Virginia estaba en el dormitorio, cambiando las sábanas de la gran cama de matrimonio, una de las tareas del lunes. Henry se había ido de compras. Su madre le había dado cinco libras y se había marchado al pueblo a hacer una visita a Mrs. Ishak y adquirir la cantidad de caramelos, chocolatinas y galletas que estaba autorizado a llevarse a Templehall en su cartera y que tenían que durarle todo el trimestre. Nunca había dispuesto de tanto dinero para golosinas y esta novedad había distraído momentáneamente su atención de la circunstancia de que al día siguiente dejaría su casa por primera vez. Ocho años y fuera de casa. No para siempre, claro. Pero Virginia sabía que cuando volviera a verlo sería ya otro Henry porque habría visto cosas y hecho y aprendido cosas totalmente ajenas a la vida de su madre. Se iba al día siguiente. El primero de diez años de separación de sus padres y de su casa. El inicio de su proceso de formación. Que debía realizarse lejos de ella.

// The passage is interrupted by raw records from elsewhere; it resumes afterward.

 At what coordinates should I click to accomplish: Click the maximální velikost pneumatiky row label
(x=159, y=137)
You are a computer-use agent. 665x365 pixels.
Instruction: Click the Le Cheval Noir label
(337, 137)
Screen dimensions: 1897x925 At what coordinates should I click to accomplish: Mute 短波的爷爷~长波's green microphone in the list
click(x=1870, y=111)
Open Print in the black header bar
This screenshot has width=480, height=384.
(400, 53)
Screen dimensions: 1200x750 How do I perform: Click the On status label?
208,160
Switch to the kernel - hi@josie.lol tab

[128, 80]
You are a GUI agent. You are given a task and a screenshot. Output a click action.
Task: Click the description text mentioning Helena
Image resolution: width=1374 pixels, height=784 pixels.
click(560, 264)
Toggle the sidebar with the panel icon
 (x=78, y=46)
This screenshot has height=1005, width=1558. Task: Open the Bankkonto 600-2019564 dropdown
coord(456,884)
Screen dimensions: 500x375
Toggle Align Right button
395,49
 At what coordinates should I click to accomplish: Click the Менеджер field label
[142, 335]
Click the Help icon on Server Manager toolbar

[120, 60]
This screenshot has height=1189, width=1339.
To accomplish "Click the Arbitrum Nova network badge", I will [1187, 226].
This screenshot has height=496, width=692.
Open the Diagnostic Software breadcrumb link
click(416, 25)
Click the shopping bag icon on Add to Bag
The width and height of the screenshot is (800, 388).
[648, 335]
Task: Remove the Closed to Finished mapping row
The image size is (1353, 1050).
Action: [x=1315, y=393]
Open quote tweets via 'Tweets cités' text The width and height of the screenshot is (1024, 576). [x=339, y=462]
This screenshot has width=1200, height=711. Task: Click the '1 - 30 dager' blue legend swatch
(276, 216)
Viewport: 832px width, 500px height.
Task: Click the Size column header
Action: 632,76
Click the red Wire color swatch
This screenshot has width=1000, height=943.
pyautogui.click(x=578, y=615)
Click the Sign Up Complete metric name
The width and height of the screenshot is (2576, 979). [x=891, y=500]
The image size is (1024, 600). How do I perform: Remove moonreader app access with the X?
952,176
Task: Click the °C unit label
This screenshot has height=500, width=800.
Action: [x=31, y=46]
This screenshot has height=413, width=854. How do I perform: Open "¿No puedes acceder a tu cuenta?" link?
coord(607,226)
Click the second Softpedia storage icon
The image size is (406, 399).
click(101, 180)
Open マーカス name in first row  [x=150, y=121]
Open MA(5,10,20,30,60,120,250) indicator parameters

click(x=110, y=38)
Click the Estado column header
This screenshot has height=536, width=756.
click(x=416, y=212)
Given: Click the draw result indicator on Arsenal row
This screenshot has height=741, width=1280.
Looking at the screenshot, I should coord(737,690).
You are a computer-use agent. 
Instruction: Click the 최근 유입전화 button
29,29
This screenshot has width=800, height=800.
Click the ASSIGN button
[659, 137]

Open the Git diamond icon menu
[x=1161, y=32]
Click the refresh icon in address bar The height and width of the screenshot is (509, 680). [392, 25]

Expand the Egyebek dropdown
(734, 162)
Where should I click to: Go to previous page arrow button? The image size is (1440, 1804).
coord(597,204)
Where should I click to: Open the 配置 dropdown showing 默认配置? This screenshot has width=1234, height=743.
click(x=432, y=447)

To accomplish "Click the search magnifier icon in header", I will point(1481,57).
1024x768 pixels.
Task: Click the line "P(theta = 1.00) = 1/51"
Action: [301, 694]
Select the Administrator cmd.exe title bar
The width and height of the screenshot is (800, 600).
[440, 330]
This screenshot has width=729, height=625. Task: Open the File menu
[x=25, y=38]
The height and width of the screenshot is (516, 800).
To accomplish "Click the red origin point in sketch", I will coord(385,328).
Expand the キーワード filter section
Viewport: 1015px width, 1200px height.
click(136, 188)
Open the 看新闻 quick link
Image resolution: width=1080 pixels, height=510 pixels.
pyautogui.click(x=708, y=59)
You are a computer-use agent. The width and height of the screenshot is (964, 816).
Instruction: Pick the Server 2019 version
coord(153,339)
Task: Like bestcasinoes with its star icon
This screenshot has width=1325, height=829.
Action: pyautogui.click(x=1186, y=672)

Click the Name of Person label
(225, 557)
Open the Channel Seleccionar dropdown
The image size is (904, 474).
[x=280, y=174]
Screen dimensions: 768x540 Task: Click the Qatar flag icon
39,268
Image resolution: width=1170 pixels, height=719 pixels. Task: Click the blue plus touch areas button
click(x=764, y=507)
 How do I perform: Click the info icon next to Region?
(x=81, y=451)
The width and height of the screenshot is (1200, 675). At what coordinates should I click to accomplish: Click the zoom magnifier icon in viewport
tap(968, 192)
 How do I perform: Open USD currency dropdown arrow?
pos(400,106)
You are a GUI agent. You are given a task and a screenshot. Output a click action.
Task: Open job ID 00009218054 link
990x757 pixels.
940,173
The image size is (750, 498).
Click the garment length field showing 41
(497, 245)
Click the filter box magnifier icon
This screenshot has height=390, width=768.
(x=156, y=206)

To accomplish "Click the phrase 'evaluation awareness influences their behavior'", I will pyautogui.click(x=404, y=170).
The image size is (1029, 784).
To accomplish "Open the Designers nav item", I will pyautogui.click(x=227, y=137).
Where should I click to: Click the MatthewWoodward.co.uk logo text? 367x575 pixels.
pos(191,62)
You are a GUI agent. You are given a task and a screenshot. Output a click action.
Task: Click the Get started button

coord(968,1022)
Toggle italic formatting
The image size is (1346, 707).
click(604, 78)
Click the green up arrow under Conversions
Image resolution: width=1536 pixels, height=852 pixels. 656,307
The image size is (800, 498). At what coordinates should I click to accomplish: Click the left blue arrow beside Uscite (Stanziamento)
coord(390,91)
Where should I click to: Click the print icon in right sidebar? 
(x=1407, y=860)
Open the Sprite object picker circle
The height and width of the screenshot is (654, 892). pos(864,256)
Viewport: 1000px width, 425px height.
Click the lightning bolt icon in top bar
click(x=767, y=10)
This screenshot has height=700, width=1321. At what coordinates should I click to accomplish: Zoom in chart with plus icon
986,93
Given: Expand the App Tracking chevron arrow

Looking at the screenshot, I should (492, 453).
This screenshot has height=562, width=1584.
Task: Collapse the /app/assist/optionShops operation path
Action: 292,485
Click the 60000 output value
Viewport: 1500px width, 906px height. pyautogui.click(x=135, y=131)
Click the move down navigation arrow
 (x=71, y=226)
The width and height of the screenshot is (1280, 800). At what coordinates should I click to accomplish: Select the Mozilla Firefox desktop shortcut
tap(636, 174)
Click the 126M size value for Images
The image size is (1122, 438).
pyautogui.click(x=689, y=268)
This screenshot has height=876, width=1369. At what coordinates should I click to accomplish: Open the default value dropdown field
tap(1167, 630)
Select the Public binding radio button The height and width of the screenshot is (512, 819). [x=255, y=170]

Puso las fundas en las almohadas. Sólo les quedaban veinticuatro horas. Había procurado no pensar en ello durante el fin de semana, hacer como si el martes no hubiera de llegar. Sospechaba que Henry había hecho otro tanto y su inocencia le hacia sufrir. La víspera, cuando entró a darles las buenas noches, se preparó para una escena de llanto y protestas. Ya se acabó el fin de semana. El último fin de semana. No quiero ir al colegio. No quiero dejarte. Pero Henry sólo le dijo que lo había pasado muy bien jugando con Hamish, que se había colgado por una pierna del columpio de Hamish; y, agotado por la actividad del día, se había dormido casi al momento.
Virginia extendió las sábanas frescas y planchadas. Procuraré que hoy pase un día divertido, se dijo. Y mañana resistiré como sea. Cuando Edmund se lleve a Henry, cuando ya no pueda oír el coche, buscaré algo que hacer. Iré a ver a Dermot Honeycombe y me dedicaré a buscar con calma un regalo para Katy Steynton. Algo de porcelana, un quinqué o quizás una pieza de plata del dieciocho. Escribiré una carta muy larga a los abuelos. Arreglaré el armario de la ropa blanca, repasaré los botones de las camisas de Edmund… Y entonces llegará Edmund y lo peor ya habrá pasado, y podré empezar a contar los días que faltan hasta el primer fin de semana que Henry pase en casa.